● AIM OF THE EXERCISE
Copy, word for word, the lines of the entries below between the one with "Where should I click to: Add" and the one with "The width and height of the screenshot is (1400, 860).", inclusive, and leave out everything else.

● AVAILABLE RECORDS

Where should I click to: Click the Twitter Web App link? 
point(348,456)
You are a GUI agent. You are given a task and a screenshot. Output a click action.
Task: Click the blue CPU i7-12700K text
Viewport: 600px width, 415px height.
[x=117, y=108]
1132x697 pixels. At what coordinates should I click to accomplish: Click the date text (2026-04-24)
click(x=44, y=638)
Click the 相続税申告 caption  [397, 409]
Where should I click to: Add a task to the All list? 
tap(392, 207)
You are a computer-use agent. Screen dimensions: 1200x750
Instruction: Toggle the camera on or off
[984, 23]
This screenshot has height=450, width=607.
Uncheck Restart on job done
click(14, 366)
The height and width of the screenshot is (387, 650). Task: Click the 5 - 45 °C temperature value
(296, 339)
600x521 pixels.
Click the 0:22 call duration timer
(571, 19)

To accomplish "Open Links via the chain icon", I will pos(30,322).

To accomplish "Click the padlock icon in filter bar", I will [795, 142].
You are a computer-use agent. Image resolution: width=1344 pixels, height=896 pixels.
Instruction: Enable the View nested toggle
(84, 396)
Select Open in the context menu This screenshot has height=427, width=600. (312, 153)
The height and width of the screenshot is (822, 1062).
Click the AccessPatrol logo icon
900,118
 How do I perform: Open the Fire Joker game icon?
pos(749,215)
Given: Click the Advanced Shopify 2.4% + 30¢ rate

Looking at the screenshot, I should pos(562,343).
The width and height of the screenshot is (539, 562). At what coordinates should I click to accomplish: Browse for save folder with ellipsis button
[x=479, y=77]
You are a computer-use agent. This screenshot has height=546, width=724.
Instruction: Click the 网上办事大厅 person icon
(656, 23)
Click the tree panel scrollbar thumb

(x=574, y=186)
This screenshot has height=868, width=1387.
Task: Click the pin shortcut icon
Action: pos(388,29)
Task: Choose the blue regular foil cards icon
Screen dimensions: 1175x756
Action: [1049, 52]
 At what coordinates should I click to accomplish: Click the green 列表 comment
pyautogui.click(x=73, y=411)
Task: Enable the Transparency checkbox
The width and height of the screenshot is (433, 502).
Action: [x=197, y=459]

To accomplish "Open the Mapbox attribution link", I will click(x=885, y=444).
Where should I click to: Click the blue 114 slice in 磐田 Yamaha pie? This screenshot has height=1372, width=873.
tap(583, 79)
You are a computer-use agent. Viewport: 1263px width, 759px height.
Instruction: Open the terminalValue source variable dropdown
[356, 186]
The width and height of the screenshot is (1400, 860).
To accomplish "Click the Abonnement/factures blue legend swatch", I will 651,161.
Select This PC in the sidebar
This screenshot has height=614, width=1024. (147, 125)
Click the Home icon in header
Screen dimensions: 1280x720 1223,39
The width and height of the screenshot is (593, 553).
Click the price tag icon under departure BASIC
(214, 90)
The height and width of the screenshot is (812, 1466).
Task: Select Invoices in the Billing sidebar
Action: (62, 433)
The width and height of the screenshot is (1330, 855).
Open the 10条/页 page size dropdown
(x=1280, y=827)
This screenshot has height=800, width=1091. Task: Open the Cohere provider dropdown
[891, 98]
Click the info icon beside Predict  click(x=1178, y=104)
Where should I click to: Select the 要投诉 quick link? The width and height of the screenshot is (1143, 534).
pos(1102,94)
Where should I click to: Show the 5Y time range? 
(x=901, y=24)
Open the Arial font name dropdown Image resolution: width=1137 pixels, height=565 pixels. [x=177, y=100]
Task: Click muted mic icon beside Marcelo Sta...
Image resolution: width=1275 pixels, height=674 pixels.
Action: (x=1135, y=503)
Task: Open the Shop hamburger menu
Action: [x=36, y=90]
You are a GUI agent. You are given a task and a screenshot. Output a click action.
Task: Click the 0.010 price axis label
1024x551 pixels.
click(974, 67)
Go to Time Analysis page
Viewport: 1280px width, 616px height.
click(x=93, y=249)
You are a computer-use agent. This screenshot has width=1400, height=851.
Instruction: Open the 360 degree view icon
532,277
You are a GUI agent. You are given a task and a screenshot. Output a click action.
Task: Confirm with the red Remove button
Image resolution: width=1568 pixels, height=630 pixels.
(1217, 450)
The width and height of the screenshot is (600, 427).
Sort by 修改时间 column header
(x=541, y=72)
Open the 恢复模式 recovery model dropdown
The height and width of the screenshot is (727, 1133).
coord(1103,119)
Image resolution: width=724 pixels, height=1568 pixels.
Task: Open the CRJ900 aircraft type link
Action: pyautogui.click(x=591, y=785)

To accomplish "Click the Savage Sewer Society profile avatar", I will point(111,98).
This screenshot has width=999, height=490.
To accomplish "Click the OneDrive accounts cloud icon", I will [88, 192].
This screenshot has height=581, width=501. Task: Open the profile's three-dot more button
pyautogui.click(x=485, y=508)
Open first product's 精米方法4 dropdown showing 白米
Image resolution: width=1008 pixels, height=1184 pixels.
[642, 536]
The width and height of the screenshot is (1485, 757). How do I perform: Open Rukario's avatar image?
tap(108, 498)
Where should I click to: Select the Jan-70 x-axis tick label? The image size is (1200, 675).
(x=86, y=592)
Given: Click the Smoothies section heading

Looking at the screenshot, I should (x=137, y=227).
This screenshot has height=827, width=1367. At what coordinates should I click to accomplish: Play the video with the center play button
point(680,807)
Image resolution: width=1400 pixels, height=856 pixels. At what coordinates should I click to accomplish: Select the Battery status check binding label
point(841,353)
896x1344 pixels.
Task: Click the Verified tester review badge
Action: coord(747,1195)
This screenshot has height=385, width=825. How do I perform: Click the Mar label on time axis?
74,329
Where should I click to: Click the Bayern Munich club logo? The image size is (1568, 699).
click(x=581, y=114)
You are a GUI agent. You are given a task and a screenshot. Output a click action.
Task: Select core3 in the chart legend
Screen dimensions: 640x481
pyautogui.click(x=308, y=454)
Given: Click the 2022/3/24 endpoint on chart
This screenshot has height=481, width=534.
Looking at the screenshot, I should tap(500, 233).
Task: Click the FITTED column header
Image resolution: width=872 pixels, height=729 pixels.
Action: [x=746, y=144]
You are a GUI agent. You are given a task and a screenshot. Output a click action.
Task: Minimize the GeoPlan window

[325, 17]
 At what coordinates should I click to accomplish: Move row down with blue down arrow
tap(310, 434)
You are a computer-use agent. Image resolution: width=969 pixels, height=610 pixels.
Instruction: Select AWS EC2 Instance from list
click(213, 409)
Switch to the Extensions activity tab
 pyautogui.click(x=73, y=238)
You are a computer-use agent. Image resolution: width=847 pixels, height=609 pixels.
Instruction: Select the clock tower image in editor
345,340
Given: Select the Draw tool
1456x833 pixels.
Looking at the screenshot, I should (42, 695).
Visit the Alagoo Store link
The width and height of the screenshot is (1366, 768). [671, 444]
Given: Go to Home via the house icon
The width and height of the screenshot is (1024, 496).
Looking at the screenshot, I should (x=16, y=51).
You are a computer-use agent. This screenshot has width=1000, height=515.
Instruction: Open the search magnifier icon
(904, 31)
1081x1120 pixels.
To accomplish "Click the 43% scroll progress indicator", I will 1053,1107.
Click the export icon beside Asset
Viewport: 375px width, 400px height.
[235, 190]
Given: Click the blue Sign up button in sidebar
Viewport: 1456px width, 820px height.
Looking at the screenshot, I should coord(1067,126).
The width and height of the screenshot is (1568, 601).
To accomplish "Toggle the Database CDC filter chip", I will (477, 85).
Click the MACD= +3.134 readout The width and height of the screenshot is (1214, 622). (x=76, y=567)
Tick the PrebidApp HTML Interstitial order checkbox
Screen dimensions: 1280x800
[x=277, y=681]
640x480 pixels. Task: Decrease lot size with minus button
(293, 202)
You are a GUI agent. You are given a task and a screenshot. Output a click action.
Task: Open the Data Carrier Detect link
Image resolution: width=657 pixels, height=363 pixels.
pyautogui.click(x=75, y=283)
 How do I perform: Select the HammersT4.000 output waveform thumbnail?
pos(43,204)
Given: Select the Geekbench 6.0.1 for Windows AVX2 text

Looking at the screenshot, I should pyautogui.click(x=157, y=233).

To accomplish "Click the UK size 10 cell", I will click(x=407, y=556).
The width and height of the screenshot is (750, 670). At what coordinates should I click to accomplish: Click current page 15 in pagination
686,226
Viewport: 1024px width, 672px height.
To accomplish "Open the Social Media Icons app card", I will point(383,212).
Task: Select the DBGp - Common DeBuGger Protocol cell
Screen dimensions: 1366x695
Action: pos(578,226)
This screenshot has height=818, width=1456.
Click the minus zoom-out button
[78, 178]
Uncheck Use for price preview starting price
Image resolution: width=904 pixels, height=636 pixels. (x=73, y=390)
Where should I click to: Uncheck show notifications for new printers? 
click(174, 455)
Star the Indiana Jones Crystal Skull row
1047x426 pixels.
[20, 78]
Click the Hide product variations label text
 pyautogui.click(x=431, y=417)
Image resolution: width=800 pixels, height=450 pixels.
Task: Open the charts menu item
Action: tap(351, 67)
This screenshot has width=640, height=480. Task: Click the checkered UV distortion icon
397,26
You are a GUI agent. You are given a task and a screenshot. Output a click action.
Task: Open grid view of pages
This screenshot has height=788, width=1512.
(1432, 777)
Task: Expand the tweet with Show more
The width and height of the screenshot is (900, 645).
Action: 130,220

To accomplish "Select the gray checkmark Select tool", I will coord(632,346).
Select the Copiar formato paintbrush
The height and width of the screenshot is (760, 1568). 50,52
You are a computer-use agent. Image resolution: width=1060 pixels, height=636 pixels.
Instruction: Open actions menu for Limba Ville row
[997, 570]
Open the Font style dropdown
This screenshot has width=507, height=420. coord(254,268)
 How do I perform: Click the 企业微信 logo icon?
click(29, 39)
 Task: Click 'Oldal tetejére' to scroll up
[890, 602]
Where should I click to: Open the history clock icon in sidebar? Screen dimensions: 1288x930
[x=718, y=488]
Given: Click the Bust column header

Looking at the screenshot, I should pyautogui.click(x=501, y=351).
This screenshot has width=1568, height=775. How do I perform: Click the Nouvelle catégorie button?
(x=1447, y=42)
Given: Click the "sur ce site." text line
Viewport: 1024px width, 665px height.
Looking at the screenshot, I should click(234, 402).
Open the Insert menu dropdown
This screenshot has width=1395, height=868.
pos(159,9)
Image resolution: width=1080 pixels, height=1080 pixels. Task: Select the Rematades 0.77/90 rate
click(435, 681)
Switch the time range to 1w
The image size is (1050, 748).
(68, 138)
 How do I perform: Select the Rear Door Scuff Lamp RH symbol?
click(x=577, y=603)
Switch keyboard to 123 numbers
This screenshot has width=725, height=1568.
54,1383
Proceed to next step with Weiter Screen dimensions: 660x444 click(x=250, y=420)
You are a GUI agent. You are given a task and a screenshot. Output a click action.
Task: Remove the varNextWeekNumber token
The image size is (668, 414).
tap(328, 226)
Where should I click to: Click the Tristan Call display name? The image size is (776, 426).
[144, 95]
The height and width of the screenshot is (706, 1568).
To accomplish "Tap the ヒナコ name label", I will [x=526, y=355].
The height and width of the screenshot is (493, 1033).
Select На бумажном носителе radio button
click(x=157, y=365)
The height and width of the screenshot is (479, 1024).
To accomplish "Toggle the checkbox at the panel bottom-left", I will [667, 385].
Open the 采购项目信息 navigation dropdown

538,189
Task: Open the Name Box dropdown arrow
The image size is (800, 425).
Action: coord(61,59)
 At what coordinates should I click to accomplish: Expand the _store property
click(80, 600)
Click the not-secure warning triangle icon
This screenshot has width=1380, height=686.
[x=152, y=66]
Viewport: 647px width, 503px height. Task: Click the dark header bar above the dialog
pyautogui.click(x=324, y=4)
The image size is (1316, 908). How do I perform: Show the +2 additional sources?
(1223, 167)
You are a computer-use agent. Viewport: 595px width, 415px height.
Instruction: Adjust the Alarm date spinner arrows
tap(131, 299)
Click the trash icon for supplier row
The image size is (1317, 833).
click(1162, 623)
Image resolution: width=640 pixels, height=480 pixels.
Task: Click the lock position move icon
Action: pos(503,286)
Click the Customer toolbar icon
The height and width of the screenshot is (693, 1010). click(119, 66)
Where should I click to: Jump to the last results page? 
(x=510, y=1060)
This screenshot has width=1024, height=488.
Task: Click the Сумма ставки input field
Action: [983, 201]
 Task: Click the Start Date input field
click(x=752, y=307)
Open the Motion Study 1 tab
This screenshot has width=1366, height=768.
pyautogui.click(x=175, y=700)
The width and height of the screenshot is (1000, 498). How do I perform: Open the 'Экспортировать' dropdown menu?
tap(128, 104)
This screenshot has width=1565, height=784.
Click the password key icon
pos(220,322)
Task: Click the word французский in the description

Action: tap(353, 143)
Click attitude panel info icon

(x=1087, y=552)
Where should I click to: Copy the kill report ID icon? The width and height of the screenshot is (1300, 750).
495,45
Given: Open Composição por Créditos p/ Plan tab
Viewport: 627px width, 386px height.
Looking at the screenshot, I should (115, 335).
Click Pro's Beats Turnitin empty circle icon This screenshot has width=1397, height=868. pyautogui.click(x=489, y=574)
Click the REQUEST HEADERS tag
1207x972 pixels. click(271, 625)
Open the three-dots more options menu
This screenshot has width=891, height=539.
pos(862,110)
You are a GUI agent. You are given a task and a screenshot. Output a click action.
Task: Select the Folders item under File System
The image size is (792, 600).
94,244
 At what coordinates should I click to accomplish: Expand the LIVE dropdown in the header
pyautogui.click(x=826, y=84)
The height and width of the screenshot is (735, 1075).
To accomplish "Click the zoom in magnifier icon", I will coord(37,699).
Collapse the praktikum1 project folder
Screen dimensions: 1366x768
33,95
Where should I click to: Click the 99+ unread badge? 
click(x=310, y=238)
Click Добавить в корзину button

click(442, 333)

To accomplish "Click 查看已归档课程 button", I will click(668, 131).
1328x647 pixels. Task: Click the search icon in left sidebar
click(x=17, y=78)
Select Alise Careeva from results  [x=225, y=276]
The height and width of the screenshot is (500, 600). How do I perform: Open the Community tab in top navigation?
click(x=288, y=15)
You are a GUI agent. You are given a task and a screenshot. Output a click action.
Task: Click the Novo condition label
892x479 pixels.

● OUTPUT FOR THIS TASK
Where should I click to: Add a task to the All list? 
tap(392, 207)
You are a computer-use agent. Screen dimensions: 1200x750
Instruction: Toggle the camera on or off
[984, 23]
This screenshot has height=450, width=607.
Uncheck Restart on job done
click(14, 366)
The height and width of the screenshot is (387, 650). Task: Click the 5 - 45 °C temperature value
(296, 339)
600x521 pixels.
Click the 0:22 call duration timer
(571, 19)

To accomplish "Open Links via the chain icon", I will pos(30,322).

To accomplish "Click the padlock icon in filter bar", I will [795, 142].
You are a computer-use agent. Image resolution: width=1344 pixels, height=896 pixels.
Instruction: Enable the View nested toggle
(84, 396)
Select Open in the context menu This screenshot has height=427, width=600. (312, 153)
The height and width of the screenshot is (822, 1062).
Click the AccessPatrol logo icon
900,118
 How do I perform: Open the Fire Joker game icon?
pos(749,215)
Given: Click the Advanced Shopify 2.4% + 30¢ rate

Looking at the screenshot, I should pos(562,343).
The width and height of the screenshot is (539, 562). At what coordinates should I click to accomplish: Browse for save folder with ellipsis button
[x=479, y=77]
You are a computer-use agent. This screenshot has height=546, width=724.
Instruction: Click the 网上办事大厅 person icon
(656, 23)
Click the tree panel scrollbar thumb

(x=574, y=186)
This screenshot has height=868, width=1387.
Task: Click the pin shortcut icon
Action: pos(388,29)
Task: Choose the blue regular foil cards icon
Screen dimensions: 1175x756
Action: [1049, 52]
 At what coordinates should I click to accomplish: Click the green 列表 comment
pyautogui.click(x=73, y=411)
Task: Enable the Transparency checkbox
The width and height of the screenshot is (433, 502).
Action: [x=197, y=459]

To accomplish "Open the Mapbox attribution link", I will click(x=885, y=444).
Where should I click to: Click the blue 114 slice in 磐田 Yamaha pie? This screenshot has height=1372, width=873.
tap(583, 79)
You are a computer-use agent. Viewport: 1263px width, 759px height.
Instruction: Open the terminalValue source variable dropdown
[356, 186]
The width and height of the screenshot is (1400, 860).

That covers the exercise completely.